The TensorFlow GNN library requires tf.keras to be Keras v2, because Keras v3
does not support composite tensor types like tfgnn.GraphTensor. Up to TF 2.15,
Keras v2 was the default for tf.keras. For TF 2.16+, you need to make special
arrangements, as described in this guide.
TensorFlow as of release 2.16 depends on keras>=3 but no longer on a package
for Keras v2. Install TF-GNN together with the package tf-keras that continues
to supply an implementation of Keras v2.
pip install tensorflow-gnn tf-keras
Running a TF-GNN program under TF 2.16+ requires to set the
environment variable
TF_USE_LEGACY_KERAS to 1 one way or another, for example:
-
with the Unix shell command
export TF_USE_LEGACY_KERAS=1or your system's equivalent;
-
at the top of the main Python program or Colab notebook by
import os os.environ["TF_USE_LEGACY_KERAS"] = "1"

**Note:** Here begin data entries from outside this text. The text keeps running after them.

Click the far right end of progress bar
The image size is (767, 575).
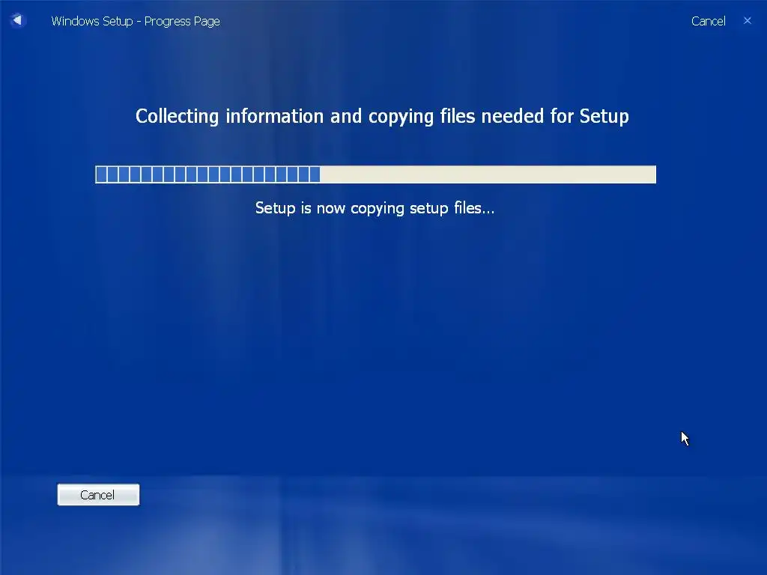[652, 174]
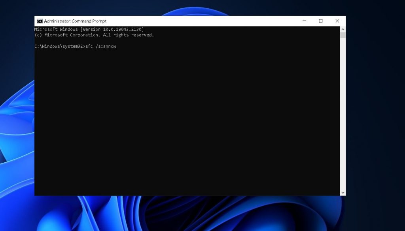
Task: Click the Microsoft Corporation copyright line
Action: click(94, 35)
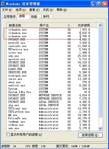
Task: Close the Task Manager window
Action: tap(105, 4)
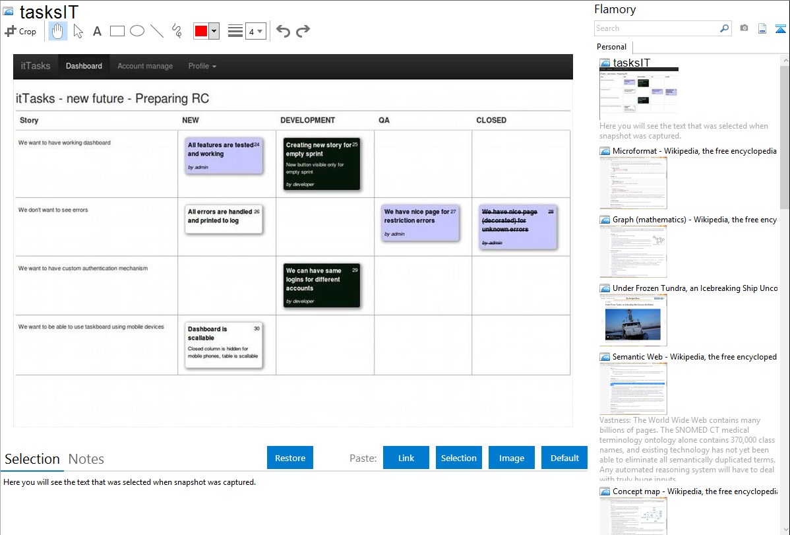
Task: Pick the ellipse shape tool
Action: (x=137, y=31)
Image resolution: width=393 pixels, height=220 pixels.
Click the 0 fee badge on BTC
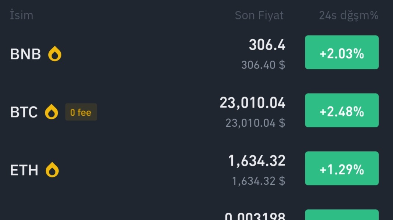point(81,113)
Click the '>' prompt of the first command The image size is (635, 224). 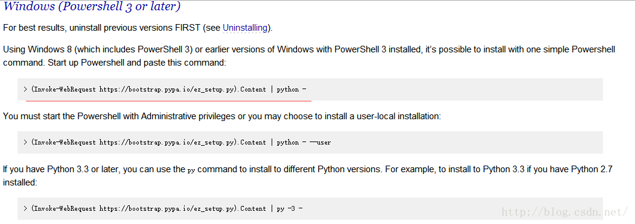25,89
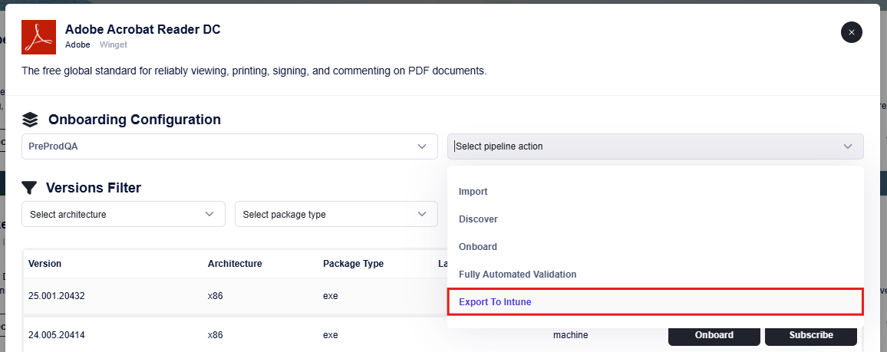This screenshot has height=352, width=887.
Task: Click the Subscribe button
Action: 810,335
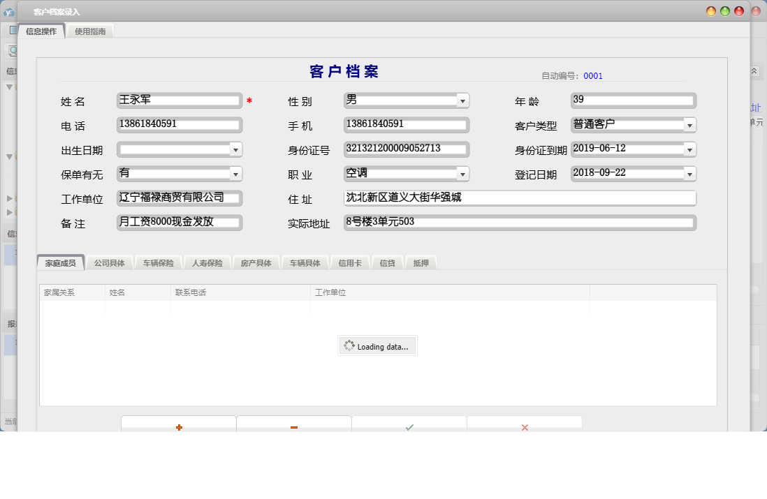
Task: Expand the 职业 dropdown showing 空调
Action: (x=462, y=174)
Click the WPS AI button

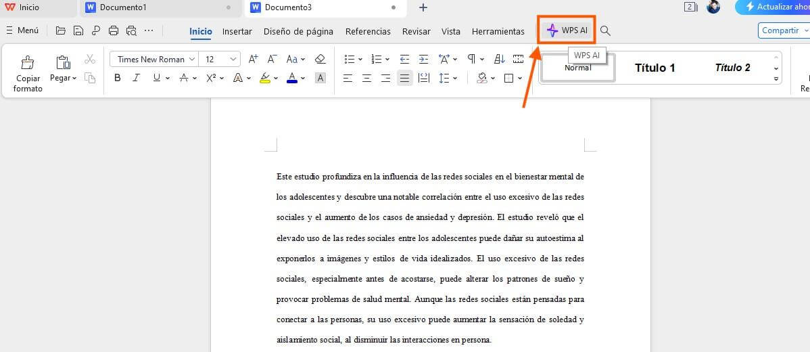567,30
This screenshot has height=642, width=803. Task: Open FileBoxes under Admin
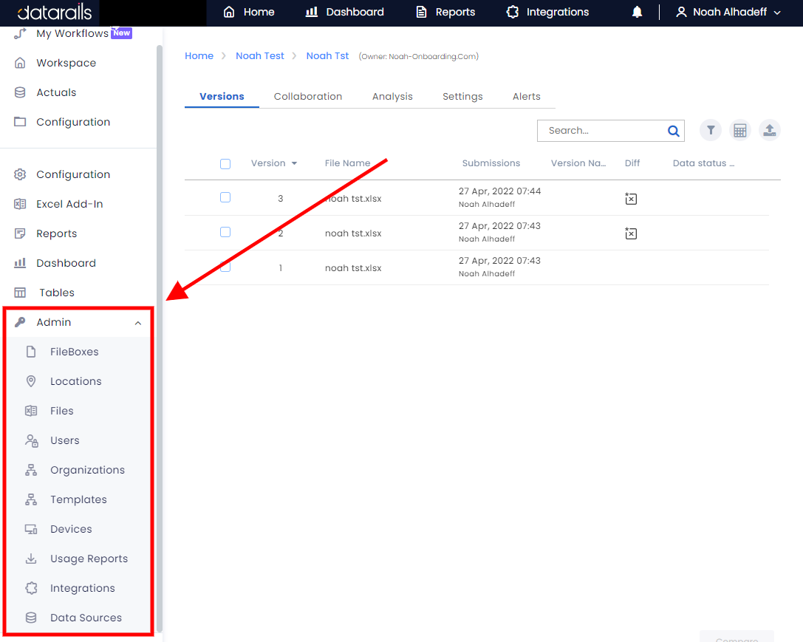click(75, 352)
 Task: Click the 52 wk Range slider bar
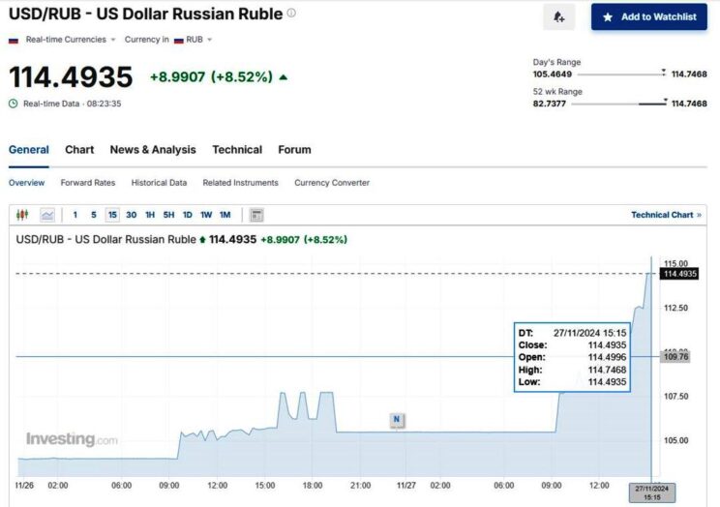[616, 103]
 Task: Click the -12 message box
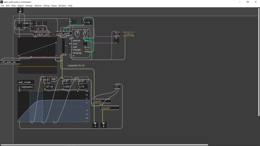37,29
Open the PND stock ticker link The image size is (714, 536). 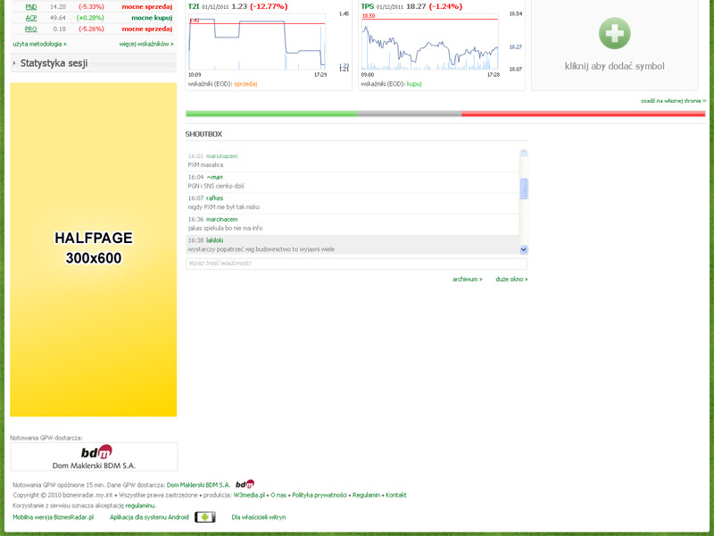pyautogui.click(x=31, y=6)
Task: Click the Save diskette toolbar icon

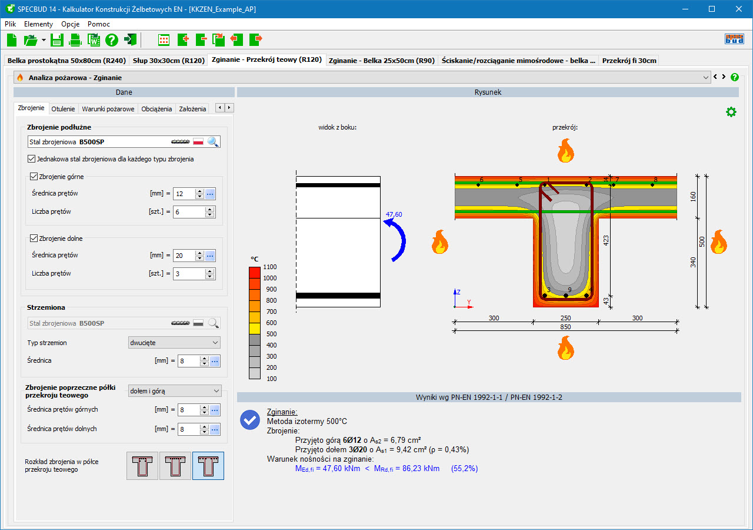Action: tap(56, 40)
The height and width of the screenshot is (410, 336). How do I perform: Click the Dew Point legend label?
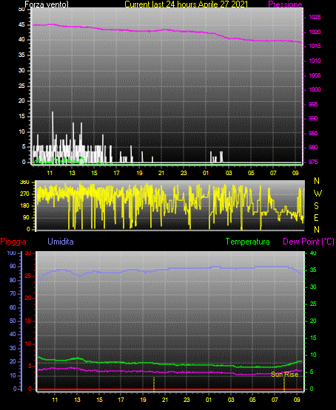click(309, 242)
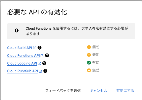Click external-link icon beside Cloud Pub/Sub API
Viewport: 142px width, 100px height.
tap(40, 71)
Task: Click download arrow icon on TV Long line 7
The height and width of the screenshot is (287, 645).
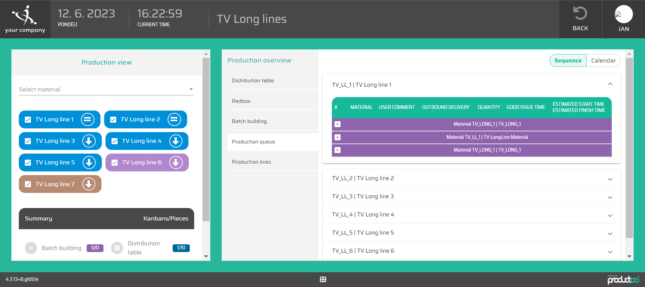Action: click(x=89, y=184)
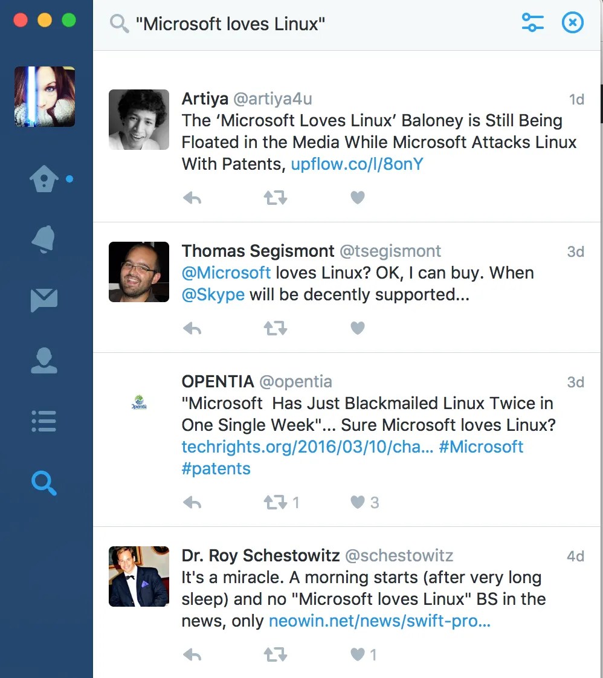Like Dr. Roy Schestowitz's tweet
Image resolution: width=603 pixels, height=678 pixels.
tap(358, 654)
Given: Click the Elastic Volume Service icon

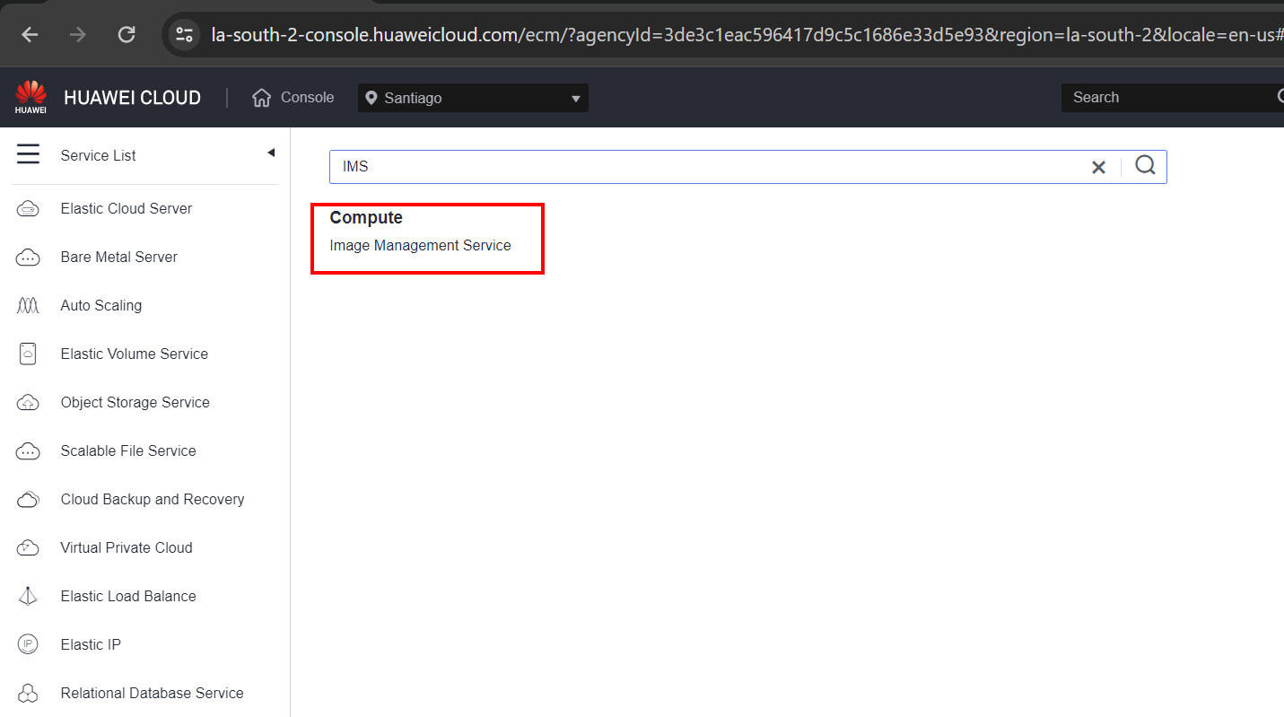Looking at the screenshot, I should [28, 354].
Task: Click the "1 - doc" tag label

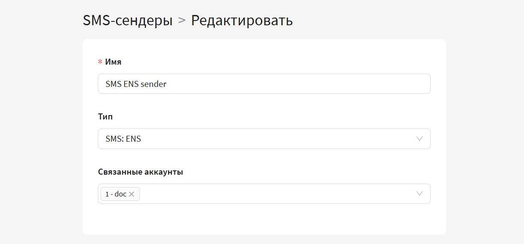Action: [x=116, y=194]
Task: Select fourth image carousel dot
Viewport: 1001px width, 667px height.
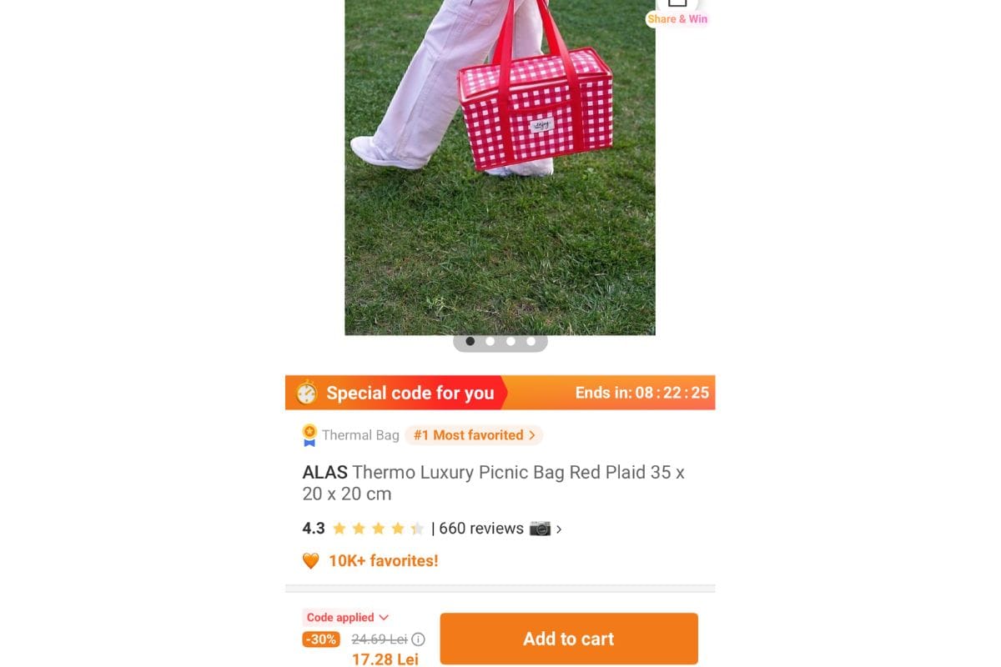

before any part of the program gets to
import tensorflow.
Nothing special is required: TF 2.15 depends on keras==2.15.* and, by default,
defines tf.keras with it.
In case TF_USE_LEGACY_KERAS is set to 1 and tf-keras is installed, then
tf.keras is defined in terms of that package. While it offers the same API,
it is a separate package with separate static registries and class hierarchies,
so it does not mix well with user code that uses import keras and objects
from keras.*. Hence we recommend to not use keras.* in user code.
Nothing special is required: These TF 2.x versions depend on the matching
version of Keras 2.x and define tf.keras with it. The environment
variable TF_USE_LEGACY_KERAS is ignored.
For use of TF-GNN under any supported version of TensorFlow, we recommend that
user code does import tensorflow as tf and uses the Keras API at tf.keras.*.
The installation instructions above make sure this is Keras v2, as required
by the TF-GNN library itself.
Do not import and use keras.* directly: it will break for TF 2.16 and above.
As of TF 2.16+, import tensorflow_gnn as tfgnn checks that tf.keras is
Keras v2, which implies that it comes from the tf_keras package.
Users who wish to emphasize the use of Keras v2 at the expense of breaking
compatibility with older versions of TensorFlow can use tf_keras as a
syntactic alternative to tf.keras.
Keras does not support mixing different versions or packages of it. Using TF-GNN in combination with other TensorFlow add-on libraries requires all of them to work with the same Keras package, and it must be Keras v2.